**代码摘录:**
┏━━

In [1]:
import pandas as pd
import numpy as np
import networkx as nx
from matplotlib import pyplot as plt
from matplotlib.ticker import MultipleLocator
from matplotlib.ticker import FuncFormatter, MaxNLocator, ScalarFormatter
from sklearn.metrics import mean_squared_error, r2_score
from sklearn.linear_model import LinearRegression

plt.style.use('seaborn-v0_8-paper')
# # 设置全局参数
plt.rcParams['figure.facecolor'] = 'white'  # 设置图形的背景为透明
plt.rcParams['axes.facecolor'] = 'white'  # 设置轴域的背景为透明
plt.rcParams['savefig.facecolor'] = 'white'  # 保存图像时背景透明
plt.rcParams['axes.grid'] = False
import seaborn as sns
import joblib

# plt.rcParams['font.family']='Times New Roman,Microsoft YaHei'# 设置字体族，中文为微软雅黑，英文为Times New Roman
plt.rcParams['font.sans-serif'] = 'Times New Roman'
plt.rcParams['mathtext.fontset'] = 'stix'  # 设置数学公式字体为stix
plt.rcParams["text.usetex"] = False
plt.rcParams['axes.unicode_minus'] = False  # 用来正常显示负号
import statsmodels.api as sm

In [2]:
data = pd.read_csv('dataebasnona.csv')


In [9]:
data.columns=['Date', 'Isoprene', 'Temperature', 'longitude', 'latitude', 'equipment',
       'station', 'id', 'resolution', 'Humidity', 'Radiation', 'NOx',
       'PM10', 'SO2', 'O3', 'Day', 'Hour']

In [3]:
# 确保 'Date' 列为 datetime 类型
data['Date'] = pd.to_datetime(data['Date'])

┗━━

**所给数据:**
┏━━

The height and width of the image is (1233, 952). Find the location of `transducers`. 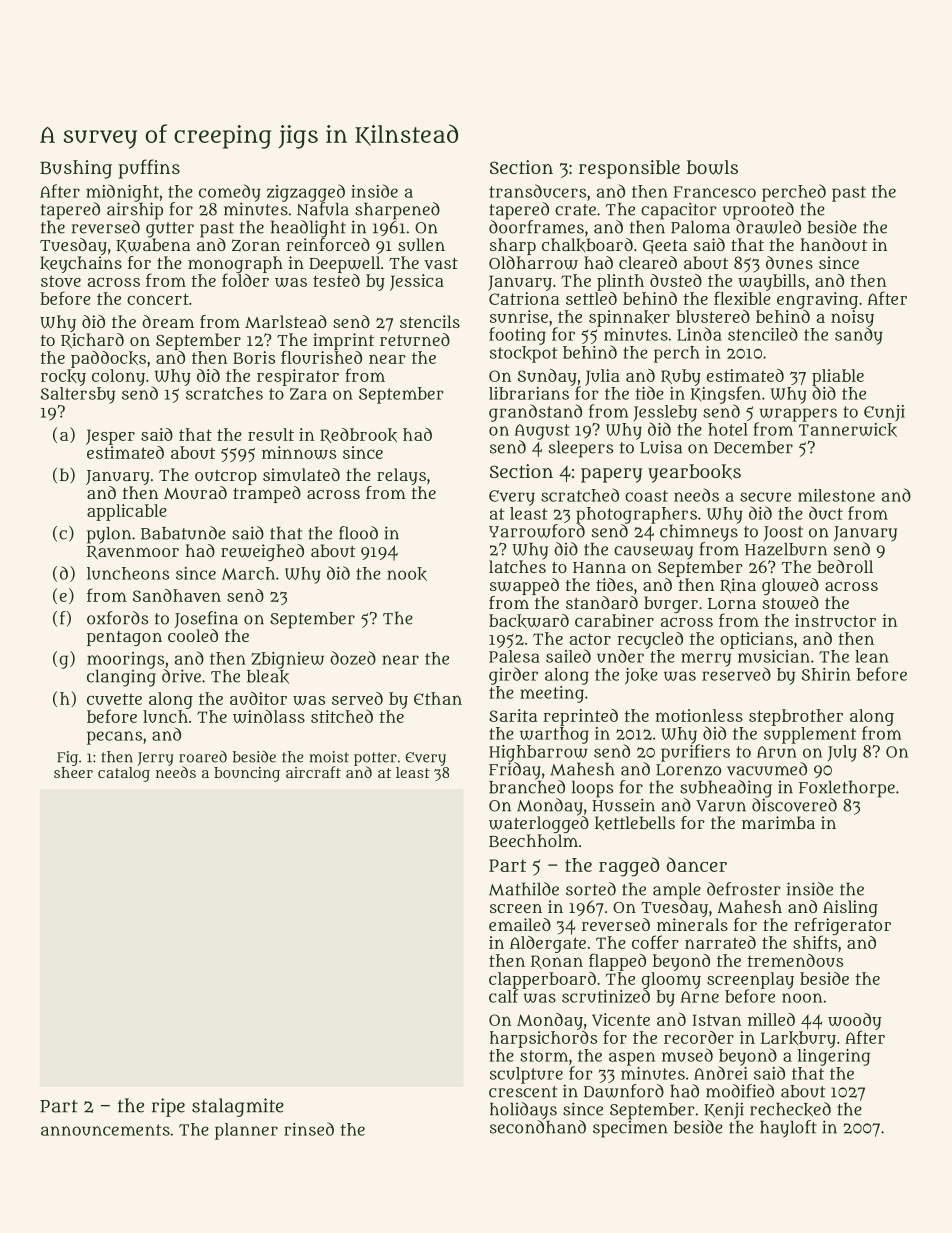

transducers is located at coordinates (537, 191).
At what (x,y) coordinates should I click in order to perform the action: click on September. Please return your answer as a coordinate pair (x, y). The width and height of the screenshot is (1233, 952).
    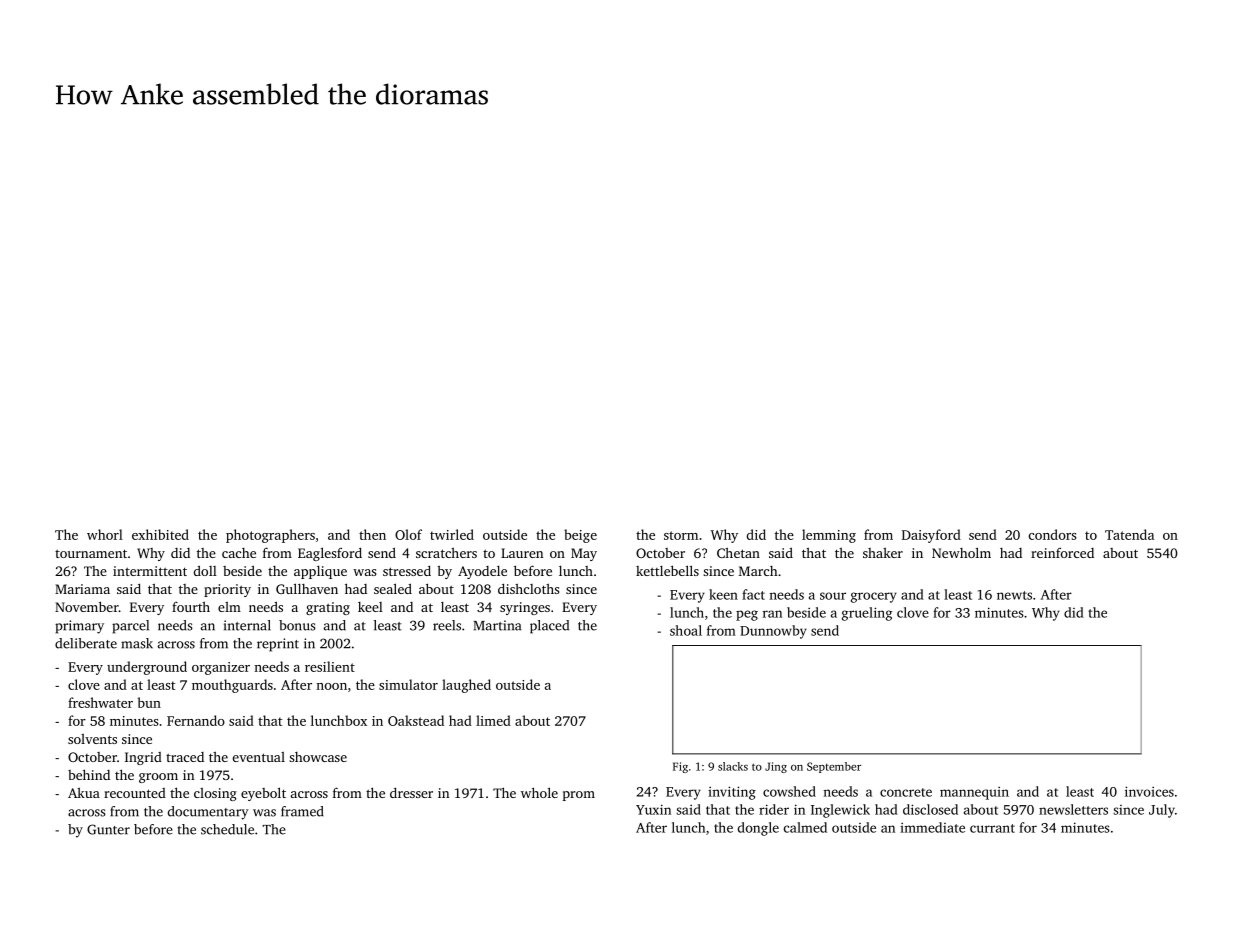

┗━━

**任务说明:**
(1) 用两句话概括这段代码做了哪些事。
(2) 根据这段代码回答下面几个问题，每题一行：
(a) 绘图用的是哪种样式？
(b) 数学公式的字体设成了什么？
(c) 读取的 CSV 文件叫什么名字？
(3) 接着这段代码的最后一行往下写。

**参考答案:**
(1) 这段代码导入了 pandas、numpy、networkx、matplotlib、sklearn、seaborn、joblib 和 statsmodels 等库，并设置了绘图样式、白色背景、不显示网格、Times New Roman 字体等全局参数。之后它读取 dataebasnona.csv 文件，给各列重新命名，并把 'Date' 列转成 datetime 类型。

(2)
(a) seaborn-v0_8-paper
(b) stix
(c) dataebasnona.csv

(3)
# 提取月份
data['Month'] = data['Date'].dt.month
# 选择夏季（6月、7月、8月）数据
data = data[data['Month'].isin([6, 7, 8])]
# 去掉辅助的 'Month' 列
data = data.drop(columns=['Month'])
data['isoprene'] = data['isoprene'] / 1000

In [11]:
# 初始化一个空的列表，用于存储每个 id 的处理结果
data_processed_list = []

# 遍历每个 id
for id_value in data['id'].unique():
    # 提取当前 id 的数据
    data_id = data[data['id'] == id_value].copy()
    
    # 获取当前 id 的分辨率
    resolution = data_id['resolution'].iloc[0]
    
    # 根据分辨率确定分组方式
    if resolution in ['1d', '35h', '5d']:
        # 按天（1号到31号）分组，不包含年和月
        data_id['Day'] = data_id['Date'].dt.day
        data_id['Hour'] = 0  # 没有小时信息，设为0
        group_cols = ['Day']
        # 重新构建 Date 列，使用虚拟的年份和月份
        data_id['Date'] = pd.to_datetime({'year': 2023, 'month': 1, 'day': data_id['Day']})
    elif resolution in ['1h', '2659s']:
        # 按小时（0点到24点）分组，不包含年、月和日
        data_id['Day'] = 1  # 没有日期信息，设为1
        data_id['Hour'] = data_id['Date'].dt.hour
        group_cols = ['Hour']
        # 重新构建 Date 列，使用虚拟的年份、月份和日期
        data_id['Date'] = pd.to_datetime({'year': 2023, 'month': 1, 'day': data_id['Day'], 'hour': data_id['Hour']})
    else:
        # 如果分辨率不在已知范围内，跳过该 id
        print(f"未知的分辨率：{resolution}，跳过 id：{id_value}")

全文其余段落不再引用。